Miami—Ex-pharmaceutical CEO Vivek Ramaswamy took his campaign’s monthslong opposition to U.S. support for Ukraine to a new level Wednesday evening when he tied Ukrainian president Volodymyr Zelensky to Nazism.
“Ukraine is not a paragon of democracy,” Ramswamy said in response to a question about whether he’d support additional aid to Ukraine amid Russia’s invasion. “This is a country that has banned 11 opposition parties. It has consolidated all media into one state TV media arm. That’s not democratic. It has threatened not to hold elections this year unless the U.S. forks over more money.”
“Ukraine is not a paragon of democracy,” he continued. “It has celebrated a Nazi in its ranks — a comedian in cargo pants, the man called Zelensky — doing it in their own ranks.
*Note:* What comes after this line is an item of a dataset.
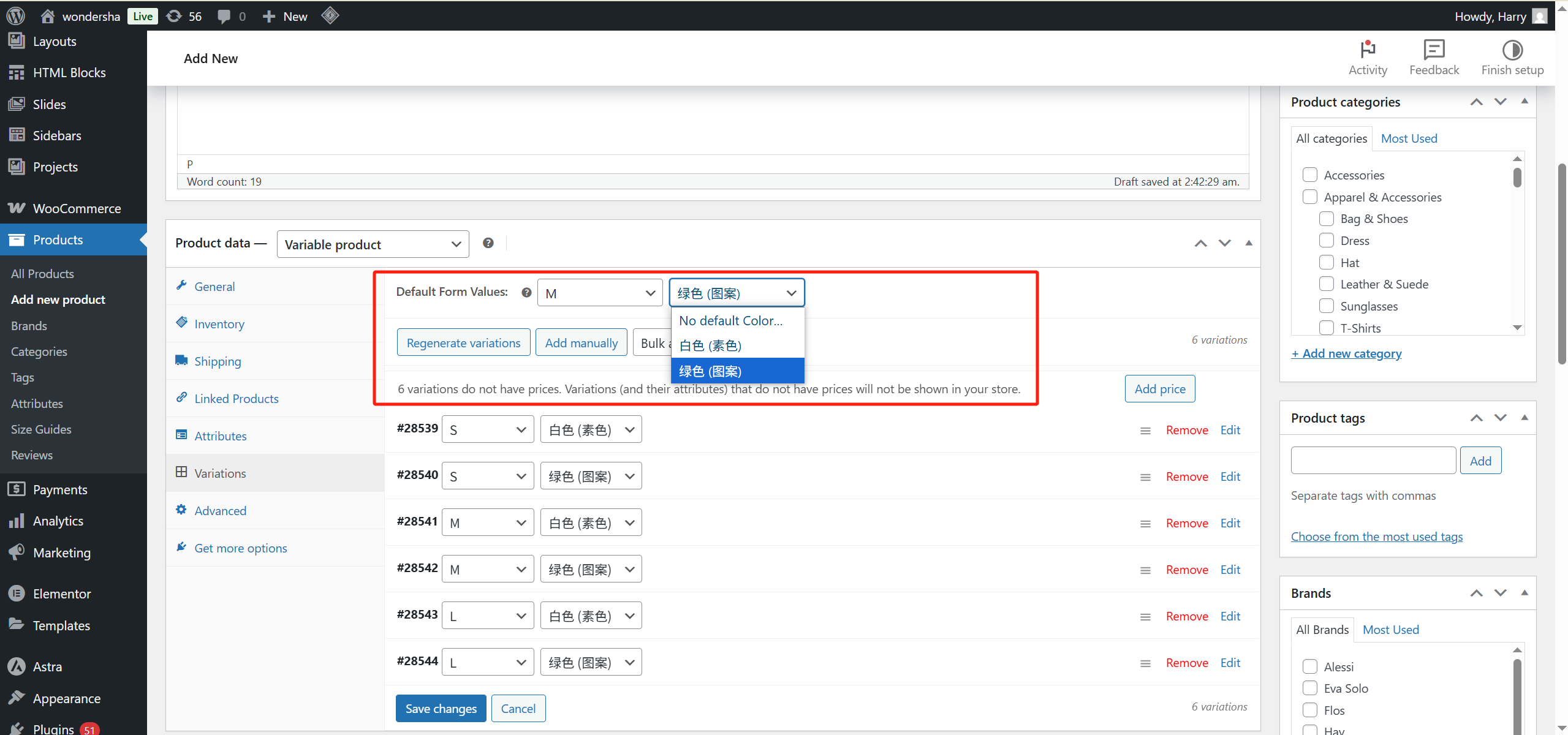Screen dimensions: 1568x735
Task: Click the help icon beside Variable product
Action: point(488,243)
That is not democratic.”
Several media outlets and prominent critics of Ramaswamy immediately accused the biotech entrepreneur of calling Ukrainian president Volodymyr Zelensky a “Nazi.”
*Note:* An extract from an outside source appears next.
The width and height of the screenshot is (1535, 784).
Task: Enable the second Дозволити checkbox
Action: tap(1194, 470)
Ramaswamy’s campaign says his “Nazi” reference is being taken out of context. “People keep on saying that and he didn’t,” Ramaswamy spokeswoman Tricia McLaughlin told National Review in the spin room after the debate. “Read the transcript.”
McLaughlin told the New York Times that his invocation of the word “Nazi” referred to Zelensky’s trip back to Canada back in September, where he joined a standing ovation in the Canadian parliament honoring a Ukrainian-Canadian war hero, Yaroslav Hunka, later identified by Jewish advocacy groups as having served in a Nazi unit in WWII.
“Maybe he misspoke, I don’t know,” ex-presidential candidate and former Congressman Will Hurd (R-T.X.) told National Review Wednesday evening. “I don’t put much stock into anything Vivek Ramaswamy says when it comes to foreign policy because he himself has said he’s only been following this stuff for the last couple of months.”
Russian president Vladimir Putin has repeatedly referred to Zelensky, who is Jewish, as a Nazi and has cast Russia’s invasion of Ukraine as an effort to eradicate Nazism.